One-wire tem­per­a­ture sen­sors can then be at­tached di­rect­ly to the grid be­hind the fan, in or­der to mea­sure the tem­per­a­ture of the air ex­it­ing the serv­er. When writ­ing this ar­ti­cle, I no­ticed that I was do­ing it all wrong for years. This is how it looks like:

Fig­ure 1 The sen­sor is po­si­tioned and fixed in­cor­rect­ly.

There are two prob­lems here.

First, it blocks too much air. As the sen­sor is in­side the metal­lic tip, there is ab­solute­ly no rea­son for the black part and the wire to be in front of the grid. In­stead, only the tip should be there.

Sec­ond, I had to reat­tach the sen­sor be­fore tak­ing the pho­to: it ap­pears that over time, the wire loos­ened up, and the sen­sor drift­ed away, down to the mid­dle of the fan, where it doesn't get too much air. This makes the mea­sures less rel­e­vant. An­oth­er im­por­tant is­sue is that a loose wire can find its way in­side the fan, and ei­ther block it (which would trig­ger an alert), or slow it down, pro­gres­sive­ly dam­ag­ing it. A cor­rect way to fix the sen­sor would be to use a 2.5 mm ny­lon zip tie.

While this ap­proach works for large fans (80×80 or larg­er), it doesn't work very well for 40×40 fans. As they are too small, the sen­sor is just too large for them, and would block too much air, even if it is fixed cor­rect­ly. In this case, the sen­sor should be po­si­tioned at a dis­tance from the fan. Here's mine, with the two pow­er sup­ply units be­ing at a dis­tance of around 5 cm from the sen­sor.

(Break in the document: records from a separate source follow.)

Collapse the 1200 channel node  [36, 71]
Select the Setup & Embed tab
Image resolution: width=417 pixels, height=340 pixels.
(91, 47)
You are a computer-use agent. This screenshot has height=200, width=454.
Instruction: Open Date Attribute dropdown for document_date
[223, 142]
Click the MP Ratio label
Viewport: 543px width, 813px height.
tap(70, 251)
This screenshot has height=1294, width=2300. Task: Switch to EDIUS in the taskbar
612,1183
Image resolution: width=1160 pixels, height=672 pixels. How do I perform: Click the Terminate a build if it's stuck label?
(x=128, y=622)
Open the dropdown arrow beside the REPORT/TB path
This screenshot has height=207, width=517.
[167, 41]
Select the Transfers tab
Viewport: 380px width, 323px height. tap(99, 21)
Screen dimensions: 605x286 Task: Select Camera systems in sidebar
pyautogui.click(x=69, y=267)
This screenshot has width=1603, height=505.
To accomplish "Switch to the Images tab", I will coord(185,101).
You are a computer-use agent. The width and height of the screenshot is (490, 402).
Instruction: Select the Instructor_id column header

Fig­ure 2 The sen­sor non-block­ing the air ex­it­ing from small 40×40 fans.

Note that as the dis­tance from the grid to the sen­sor in­creas­es, the rel­e­vance of the mea­sure­ments de­creas­es. The sen­sor is af­fect­ed less by the tem­per­a­ture of the air ex­it­ing the pow­er sup­ply units, and more by the am­bi­ent air, in­clud­ing the neigh­bor hard­ware.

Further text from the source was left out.